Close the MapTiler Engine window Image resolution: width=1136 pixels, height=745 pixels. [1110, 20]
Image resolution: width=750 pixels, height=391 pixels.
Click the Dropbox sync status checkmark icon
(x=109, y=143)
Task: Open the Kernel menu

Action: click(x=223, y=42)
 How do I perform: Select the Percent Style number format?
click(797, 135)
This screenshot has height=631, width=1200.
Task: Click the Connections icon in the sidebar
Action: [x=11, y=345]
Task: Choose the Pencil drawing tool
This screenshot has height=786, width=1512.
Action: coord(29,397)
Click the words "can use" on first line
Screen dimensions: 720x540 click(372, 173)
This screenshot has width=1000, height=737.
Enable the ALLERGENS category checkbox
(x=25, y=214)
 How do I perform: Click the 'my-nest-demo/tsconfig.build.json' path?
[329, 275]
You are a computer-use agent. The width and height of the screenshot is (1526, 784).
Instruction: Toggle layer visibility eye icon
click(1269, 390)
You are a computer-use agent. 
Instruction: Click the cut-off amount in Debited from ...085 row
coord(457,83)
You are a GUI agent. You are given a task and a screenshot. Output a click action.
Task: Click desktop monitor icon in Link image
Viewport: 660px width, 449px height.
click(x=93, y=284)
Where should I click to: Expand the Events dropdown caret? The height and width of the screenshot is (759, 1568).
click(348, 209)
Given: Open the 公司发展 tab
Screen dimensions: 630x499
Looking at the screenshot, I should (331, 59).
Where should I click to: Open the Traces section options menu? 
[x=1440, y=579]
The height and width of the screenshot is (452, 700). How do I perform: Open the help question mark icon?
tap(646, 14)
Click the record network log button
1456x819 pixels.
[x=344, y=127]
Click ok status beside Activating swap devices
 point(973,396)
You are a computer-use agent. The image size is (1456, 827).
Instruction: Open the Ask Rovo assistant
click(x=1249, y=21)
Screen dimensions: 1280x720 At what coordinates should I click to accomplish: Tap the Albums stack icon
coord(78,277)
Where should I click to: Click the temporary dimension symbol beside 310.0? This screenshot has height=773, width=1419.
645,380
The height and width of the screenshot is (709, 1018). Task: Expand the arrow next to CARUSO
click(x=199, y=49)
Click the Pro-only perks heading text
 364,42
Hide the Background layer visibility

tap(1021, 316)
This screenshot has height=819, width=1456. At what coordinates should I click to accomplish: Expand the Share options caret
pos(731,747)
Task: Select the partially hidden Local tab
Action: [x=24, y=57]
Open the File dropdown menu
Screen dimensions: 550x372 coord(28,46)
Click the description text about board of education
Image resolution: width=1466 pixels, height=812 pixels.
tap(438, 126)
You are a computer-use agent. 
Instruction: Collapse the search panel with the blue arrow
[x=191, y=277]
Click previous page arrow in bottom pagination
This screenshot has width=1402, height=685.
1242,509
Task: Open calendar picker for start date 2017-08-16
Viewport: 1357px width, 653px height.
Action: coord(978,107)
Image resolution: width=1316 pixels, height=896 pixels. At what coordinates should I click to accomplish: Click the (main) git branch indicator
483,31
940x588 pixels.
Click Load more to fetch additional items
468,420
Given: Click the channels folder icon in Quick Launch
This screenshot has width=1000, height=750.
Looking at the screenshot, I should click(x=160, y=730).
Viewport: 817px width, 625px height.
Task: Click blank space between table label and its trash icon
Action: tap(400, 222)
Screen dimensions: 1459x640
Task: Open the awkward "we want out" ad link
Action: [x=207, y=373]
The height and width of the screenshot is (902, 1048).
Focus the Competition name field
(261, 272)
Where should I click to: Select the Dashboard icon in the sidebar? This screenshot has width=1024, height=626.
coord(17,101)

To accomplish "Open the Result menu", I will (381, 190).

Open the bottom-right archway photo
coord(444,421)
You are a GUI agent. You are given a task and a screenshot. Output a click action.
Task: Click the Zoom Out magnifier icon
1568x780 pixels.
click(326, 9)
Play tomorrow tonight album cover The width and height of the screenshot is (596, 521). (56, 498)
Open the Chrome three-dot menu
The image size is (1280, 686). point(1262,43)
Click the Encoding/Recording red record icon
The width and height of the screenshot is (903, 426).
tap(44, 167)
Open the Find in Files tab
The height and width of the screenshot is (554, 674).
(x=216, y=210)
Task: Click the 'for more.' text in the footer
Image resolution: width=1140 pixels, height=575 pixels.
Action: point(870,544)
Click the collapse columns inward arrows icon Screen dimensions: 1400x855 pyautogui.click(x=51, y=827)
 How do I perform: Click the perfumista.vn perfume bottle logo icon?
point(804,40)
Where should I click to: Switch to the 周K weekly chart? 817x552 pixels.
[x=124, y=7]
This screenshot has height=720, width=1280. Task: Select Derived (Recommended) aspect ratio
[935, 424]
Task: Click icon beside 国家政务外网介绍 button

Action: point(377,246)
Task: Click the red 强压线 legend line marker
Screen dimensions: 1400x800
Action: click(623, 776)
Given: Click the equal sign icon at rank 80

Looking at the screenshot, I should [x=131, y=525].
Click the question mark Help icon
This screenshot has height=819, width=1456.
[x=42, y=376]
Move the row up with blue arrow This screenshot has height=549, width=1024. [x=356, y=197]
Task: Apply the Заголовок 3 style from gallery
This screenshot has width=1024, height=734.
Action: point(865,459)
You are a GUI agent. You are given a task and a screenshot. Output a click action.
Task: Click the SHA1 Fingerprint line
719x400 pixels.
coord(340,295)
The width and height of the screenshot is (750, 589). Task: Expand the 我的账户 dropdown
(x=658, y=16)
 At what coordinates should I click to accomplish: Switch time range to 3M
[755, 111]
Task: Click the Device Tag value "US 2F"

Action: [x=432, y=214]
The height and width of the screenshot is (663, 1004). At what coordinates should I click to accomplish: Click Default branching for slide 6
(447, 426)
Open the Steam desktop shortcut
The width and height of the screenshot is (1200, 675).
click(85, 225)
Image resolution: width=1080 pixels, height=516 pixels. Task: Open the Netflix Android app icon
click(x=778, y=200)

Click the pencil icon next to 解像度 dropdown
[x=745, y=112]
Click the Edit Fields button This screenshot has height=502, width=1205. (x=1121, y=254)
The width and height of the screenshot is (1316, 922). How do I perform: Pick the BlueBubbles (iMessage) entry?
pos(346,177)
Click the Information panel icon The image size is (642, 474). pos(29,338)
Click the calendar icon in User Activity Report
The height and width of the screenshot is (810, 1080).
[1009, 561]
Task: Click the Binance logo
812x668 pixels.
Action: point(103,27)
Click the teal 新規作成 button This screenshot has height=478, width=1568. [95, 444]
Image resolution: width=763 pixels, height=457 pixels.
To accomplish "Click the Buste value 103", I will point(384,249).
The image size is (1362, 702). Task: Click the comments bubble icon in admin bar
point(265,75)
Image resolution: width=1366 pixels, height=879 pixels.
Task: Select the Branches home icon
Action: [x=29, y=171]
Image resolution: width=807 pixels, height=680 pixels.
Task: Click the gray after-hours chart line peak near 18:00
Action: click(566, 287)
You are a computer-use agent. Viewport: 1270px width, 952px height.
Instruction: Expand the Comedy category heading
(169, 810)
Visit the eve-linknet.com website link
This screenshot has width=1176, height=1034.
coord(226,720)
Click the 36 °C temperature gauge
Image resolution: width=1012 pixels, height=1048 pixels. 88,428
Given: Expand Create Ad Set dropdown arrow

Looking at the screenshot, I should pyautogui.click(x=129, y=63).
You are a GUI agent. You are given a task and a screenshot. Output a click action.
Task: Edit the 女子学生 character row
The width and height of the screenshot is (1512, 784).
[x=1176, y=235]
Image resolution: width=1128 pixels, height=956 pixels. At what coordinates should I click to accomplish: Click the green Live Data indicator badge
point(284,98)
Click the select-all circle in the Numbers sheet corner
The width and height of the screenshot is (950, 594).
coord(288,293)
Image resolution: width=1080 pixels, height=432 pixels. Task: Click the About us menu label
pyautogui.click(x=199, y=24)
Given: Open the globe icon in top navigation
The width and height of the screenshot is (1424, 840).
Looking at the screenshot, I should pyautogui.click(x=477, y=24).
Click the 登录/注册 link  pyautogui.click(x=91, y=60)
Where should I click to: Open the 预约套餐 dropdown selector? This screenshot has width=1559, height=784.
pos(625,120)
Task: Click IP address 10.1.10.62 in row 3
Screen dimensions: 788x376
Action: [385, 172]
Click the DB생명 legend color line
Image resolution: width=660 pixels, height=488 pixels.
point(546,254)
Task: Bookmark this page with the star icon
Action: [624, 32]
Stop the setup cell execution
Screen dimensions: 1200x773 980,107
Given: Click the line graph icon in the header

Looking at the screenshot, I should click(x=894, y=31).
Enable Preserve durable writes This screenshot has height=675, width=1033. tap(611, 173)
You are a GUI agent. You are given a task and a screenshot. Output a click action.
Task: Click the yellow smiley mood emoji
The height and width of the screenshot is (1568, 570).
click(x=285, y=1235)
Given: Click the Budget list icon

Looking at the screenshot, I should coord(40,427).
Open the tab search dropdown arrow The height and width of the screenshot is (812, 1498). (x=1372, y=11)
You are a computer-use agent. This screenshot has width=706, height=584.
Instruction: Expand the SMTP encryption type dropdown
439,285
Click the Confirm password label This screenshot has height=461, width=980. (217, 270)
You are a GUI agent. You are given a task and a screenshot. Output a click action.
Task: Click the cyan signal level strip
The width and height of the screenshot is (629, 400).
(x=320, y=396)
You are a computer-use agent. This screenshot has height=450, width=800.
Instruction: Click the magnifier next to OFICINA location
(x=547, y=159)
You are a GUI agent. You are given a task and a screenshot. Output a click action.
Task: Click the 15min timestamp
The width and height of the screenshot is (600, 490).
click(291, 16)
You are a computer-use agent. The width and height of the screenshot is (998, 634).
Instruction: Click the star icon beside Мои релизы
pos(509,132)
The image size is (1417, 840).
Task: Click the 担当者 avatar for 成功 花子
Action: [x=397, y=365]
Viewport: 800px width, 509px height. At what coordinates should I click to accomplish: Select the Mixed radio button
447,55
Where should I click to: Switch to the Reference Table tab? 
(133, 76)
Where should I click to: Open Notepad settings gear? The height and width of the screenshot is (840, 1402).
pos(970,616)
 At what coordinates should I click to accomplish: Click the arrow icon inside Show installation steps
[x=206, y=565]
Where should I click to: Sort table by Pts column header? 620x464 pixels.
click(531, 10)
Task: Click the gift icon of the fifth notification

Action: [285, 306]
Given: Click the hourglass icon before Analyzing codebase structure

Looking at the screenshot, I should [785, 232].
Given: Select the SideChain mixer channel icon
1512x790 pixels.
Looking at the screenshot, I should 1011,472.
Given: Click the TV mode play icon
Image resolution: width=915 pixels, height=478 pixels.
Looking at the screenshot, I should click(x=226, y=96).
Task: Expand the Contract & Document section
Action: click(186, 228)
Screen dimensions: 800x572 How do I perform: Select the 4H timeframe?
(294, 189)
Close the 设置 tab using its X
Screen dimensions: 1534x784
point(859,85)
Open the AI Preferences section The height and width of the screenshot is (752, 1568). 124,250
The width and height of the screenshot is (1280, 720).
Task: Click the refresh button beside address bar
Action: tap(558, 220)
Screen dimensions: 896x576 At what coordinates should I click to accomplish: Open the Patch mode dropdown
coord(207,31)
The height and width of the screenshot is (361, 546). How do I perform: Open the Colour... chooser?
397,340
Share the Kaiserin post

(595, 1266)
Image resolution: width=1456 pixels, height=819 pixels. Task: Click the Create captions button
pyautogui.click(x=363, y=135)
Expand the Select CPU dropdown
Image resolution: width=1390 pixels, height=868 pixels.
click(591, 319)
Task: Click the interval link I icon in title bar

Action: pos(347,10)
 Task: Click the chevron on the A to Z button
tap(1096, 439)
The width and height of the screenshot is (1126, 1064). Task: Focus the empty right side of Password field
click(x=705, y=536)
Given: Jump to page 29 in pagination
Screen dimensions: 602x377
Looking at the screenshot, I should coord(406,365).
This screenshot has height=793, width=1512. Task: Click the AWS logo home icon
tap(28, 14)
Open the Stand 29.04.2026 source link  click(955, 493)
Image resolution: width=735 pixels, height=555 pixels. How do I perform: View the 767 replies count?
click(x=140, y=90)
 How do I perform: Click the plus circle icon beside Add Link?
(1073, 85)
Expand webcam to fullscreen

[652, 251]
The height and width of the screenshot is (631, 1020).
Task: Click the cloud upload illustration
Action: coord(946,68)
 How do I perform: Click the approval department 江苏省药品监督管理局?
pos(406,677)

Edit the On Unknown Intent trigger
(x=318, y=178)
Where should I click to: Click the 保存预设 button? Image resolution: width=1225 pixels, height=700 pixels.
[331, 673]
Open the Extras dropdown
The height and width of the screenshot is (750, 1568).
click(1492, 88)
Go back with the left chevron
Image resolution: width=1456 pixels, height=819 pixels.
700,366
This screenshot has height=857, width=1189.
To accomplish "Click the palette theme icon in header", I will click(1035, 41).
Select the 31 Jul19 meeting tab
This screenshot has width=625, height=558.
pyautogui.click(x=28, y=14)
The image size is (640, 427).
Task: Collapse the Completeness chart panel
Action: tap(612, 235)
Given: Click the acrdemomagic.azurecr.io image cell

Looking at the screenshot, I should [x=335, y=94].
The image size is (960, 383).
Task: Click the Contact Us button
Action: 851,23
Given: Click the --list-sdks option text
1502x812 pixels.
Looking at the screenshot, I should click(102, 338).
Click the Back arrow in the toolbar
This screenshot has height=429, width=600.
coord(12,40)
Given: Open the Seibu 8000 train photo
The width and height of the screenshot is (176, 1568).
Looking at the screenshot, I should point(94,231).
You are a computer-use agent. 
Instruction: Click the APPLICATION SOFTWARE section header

» **Given problem**
Rewrite the records starting with the line with "The height and width of the screenshot is (709, 1018)." and going on through the line with "Action: [x=24, y=57]", changing "Background" to "Foreground" and keeping everything else the same.

» **Response below**
The height and width of the screenshot is (709, 1018). Task: Expand the arrow next to CARUSO
click(x=199, y=49)
Click the Pro-only perks heading text
 364,42
Hide the Foreground layer visibility

tap(1021, 316)
This screenshot has height=819, width=1456. At what coordinates should I click to accomplish: Expand the Share options caret
pos(731,747)
Task: Select the partially hidden Local tab
Action: [x=24, y=57]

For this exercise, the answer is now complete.